Activity =>
Repeat the data below exactly, with every entry included.

■ ■ ■ ■ ■ ■ ■

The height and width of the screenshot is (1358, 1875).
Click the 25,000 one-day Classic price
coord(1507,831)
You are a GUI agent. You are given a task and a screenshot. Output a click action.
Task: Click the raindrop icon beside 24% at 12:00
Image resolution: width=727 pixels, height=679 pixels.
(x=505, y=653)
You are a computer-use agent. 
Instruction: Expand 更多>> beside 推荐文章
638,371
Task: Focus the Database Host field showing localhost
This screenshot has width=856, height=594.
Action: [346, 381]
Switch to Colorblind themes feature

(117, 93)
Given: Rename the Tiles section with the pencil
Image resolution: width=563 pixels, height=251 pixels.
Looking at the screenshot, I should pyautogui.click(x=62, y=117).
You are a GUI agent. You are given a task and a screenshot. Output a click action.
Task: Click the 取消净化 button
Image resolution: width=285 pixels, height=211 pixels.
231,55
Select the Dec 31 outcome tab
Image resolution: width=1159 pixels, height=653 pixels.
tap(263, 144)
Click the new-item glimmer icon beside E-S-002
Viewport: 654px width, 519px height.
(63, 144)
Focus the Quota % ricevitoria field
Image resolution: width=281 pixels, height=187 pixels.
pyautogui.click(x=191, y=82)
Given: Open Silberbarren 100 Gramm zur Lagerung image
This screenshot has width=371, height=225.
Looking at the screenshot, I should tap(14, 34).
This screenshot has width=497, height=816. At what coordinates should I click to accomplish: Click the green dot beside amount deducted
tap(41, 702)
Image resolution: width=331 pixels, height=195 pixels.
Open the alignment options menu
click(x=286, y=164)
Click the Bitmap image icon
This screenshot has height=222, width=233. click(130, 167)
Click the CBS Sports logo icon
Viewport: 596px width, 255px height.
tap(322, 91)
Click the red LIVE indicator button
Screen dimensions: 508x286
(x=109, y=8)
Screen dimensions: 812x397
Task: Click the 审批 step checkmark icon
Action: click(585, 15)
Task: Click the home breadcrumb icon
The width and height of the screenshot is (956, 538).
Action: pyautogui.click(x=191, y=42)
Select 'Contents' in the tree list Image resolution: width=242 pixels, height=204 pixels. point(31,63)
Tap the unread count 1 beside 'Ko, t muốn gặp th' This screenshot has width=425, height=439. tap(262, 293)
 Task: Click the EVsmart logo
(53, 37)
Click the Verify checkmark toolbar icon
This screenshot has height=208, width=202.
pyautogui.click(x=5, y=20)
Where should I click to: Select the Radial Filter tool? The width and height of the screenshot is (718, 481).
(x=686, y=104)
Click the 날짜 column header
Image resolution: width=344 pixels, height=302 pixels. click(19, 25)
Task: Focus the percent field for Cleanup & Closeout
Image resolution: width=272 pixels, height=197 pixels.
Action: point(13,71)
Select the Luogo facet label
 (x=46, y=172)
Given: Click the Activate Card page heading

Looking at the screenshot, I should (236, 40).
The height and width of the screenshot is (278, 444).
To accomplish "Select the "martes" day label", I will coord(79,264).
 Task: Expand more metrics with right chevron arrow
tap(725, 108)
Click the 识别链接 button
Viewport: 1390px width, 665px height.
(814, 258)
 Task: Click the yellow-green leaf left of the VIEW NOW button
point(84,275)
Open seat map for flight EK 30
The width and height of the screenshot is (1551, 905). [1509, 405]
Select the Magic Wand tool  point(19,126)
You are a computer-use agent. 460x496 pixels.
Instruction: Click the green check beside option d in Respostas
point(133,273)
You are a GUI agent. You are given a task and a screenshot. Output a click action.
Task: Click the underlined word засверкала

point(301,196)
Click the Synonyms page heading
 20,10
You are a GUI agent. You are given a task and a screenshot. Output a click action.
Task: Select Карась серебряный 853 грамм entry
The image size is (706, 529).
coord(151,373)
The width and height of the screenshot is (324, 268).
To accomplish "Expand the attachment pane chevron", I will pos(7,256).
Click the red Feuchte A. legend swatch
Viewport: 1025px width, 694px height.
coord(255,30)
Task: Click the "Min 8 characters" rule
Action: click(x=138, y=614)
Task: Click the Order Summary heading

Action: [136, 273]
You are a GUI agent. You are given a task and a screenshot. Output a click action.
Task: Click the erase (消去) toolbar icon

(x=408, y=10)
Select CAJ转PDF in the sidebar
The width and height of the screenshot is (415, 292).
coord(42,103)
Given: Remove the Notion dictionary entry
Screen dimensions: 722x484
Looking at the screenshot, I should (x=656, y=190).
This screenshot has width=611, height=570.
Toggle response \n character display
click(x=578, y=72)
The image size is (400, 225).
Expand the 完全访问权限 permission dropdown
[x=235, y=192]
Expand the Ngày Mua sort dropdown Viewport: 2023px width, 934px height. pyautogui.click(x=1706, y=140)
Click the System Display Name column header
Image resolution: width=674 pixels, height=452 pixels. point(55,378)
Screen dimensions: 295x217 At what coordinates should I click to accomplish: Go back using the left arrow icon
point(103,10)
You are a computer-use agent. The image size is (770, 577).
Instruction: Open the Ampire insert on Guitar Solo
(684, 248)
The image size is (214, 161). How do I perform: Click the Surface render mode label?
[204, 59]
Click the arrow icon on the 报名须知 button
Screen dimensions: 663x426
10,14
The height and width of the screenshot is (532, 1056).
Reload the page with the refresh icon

■ ■ ■ ■ ■ ■ ■

Output for this exercise =>
The height and width of the screenshot is (1358, 1875).
Click the 25,000 one-day Classic price
coord(1507,831)
You are a GUI agent. You are given a task and a screenshot. Output a click action.
Task: Click the raindrop icon beside 24% at 12:00
Image resolution: width=727 pixels, height=679 pixels.
(x=505, y=653)
You are a computer-use agent. 
Instruction: Expand 更多>> beside 推荐文章
638,371
Task: Focus the Database Host field showing localhost
This screenshot has width=856, height=594.
Action: [346, 381]
Switch to Colorblind themes feature

(117, 93)
Given: Rename the Tiles section with the pencil
Image resolution: width=563 pixels, height=251 pixels.
Looking at the screenshot, I should pyautogui.click(x=62, y=117).
You are a GUI agent. You are given a task and a screenshot. Output a click action.
Task: Click the 取消净化 button
Image resolution: width=285 pixels, height=211 pixels.
231,55
Select the Dec 31 outcome tab
Image resolution: width=1159 pixels, height=653 pixels.
tap(263, 144)
Click the new-item glimmer icon beside E-S-002
Viewport: 654px width, 519px height.
(63, 144)
Focus the Quota % ricevitoria field
Image resolution: width=281 pixels, height=187 pixels.
pyautogui.click(x=191, y=82)
Given: Open Silberbarren 100 Gramm zur Lagerung image
This screenshot has width=371, height=225.
Looking at the screenshot, I should tap(14, 34).
This screenshot has width=497, height=816. At what coordinates should I click to accomplish: Click the green dot beside amount deducted
tap(41, 702)
Image resolution: width=331 pixels, height=195 pixels.
Open the alignment options menu
click(x=286, y=164)
Click the Bitmap image icon
This screenshot has height=222, width=233. click(130, 167)
Click the CBS Sports logo icon
Viewport: 596px width, 255px height.
tap(322, 91)
Click the red LIVE indicator button
Screen dimensions: 508x286
(x=109, y=8)
Screen dimensions: 812x397
Task: Click the 审批 step checkmark icon
Action: click(585, 15)
Task: Click the home breadcrumb icon
The width and height of the screenshot is (956, 538).
Action: pyautogui.click(x=191, y=42)
Select 'Contents' in the tree list Image resolution: width=242 pixels, height=204 pixels. point(31,63)
Tap the unread count 1 beside 'Ko, t muốn gặp th' This screenshot has width=425, height=439. tap(262, 293)
 Task: Click the EVsmart logo
(53, 37)
Click the Verify checkmark toolbar icon
This screenshot has height=208, width=202.
pyautogui.click(x=5, y=20)
Where should I click to: Select the Radial Filter tool? The width and height of the screenshot is (718, 481).
(x=686, y=104)
Click the 날짜 column header
Image resolution: width=344 pixels, height=302 pixels. click(19, 25)
Task: Focus the percent field for Cleanup & Closeout
Image resolution: width=272 pixels, height=197 pixels.
Action: point(13,71)
Select the Luogo facet label
 (x=46, y=172)
Given: Click the Activate Card page heading

Looking at the screenshot, I should (236, 40).
The height and width of the screenshot is (278, 444).
To accomplish "Select the "martes" day label", I will coord(79,264).
 Task: Expand more metrics with right chevron arrow
tap(725, 108)
Click the 识别链接 button
Viewport: 1390px width, 665px height.
(814, 258)
 Task: Click the yellow-green leaf left of the VIEW NOW button
point(84,275)
Open seat map for flight EK 30
The width and height of the screenshot is (1551, 905). [1509, 405]
Select the Magic Wand tool  point(19,126)
You are a computer-use agent. 460x496 pixels.
Instruction: Click the green check beside option d in Respostas
point(133,273)
You are a GUI agent. You are given a task and a screenshot. Output a click action.
Task: Click the underlined word засверкала

point(301,196)
Click the Synonyms page heading
 20,10
You are a GUI agent. You are given a task and a screenshot. Output a click action.
Task: Select Карась серебряный 853 грамм entry
The image size is (706, 529).
coord(151,373)
The width and height of the screenshot is (324, 268).
To accomplish "Expand the attachment pane chevron", I will pos(7,256).
Click the red Feuchte A. legend swatch
Viewport: 1025px width, 694px height.
coord(255,30)
Task: Click the "Min 8 characters" rule
Action: click(x=138, y=614)
Task: Click the Order Summary heading

Action: [136, 273]
You are a GUI agent. You are given a task and a screenshot. Output a click action.
Task: Click the erase (消去) toolbar icon

(x=408, y=10)
Select CAJ转PDF in the sidebar
The width and height of the screenshot is (415, 292).
coord(42,103)
Given: Remove the Notion dictionary entry
Screen dimensions: 722x484
Looking at the screenshot, I should (x=656, y=190).
This screenshot has width=611, height=570.
Toggle response \n character display
click(x=578, y=72)
The image size is (400, 225).
Expand the 完全访问权限 permission dropdown
[x=235, y=192]
Expand the Ngày Mua sort dropdown Viewport: 2023px width, 934px height. pyautogui.click(x=1706, y=140)
Click the System Display Name column header
Image resolution: width=674 pixels, height=452 pixels. point(55,378)
Screen dimensions: 295x217 At what coordinates should I click to accomplish: Go back using the left arrow icon
point(103,10)
You are a computer-use agent. The image size is (770, 577).
Instruction: Open the Ampire insert on Guitar Solo
(684, 248)
The image size is (214, 161). How do I perform: Click the Surface render mode label?
[204, 59]
Click the arrow icon on the 报名须知 button
Screen dimensions: 663x426
10,14
The height and width of the screenshot is (532, 1056).
Reload the page with the refresh icon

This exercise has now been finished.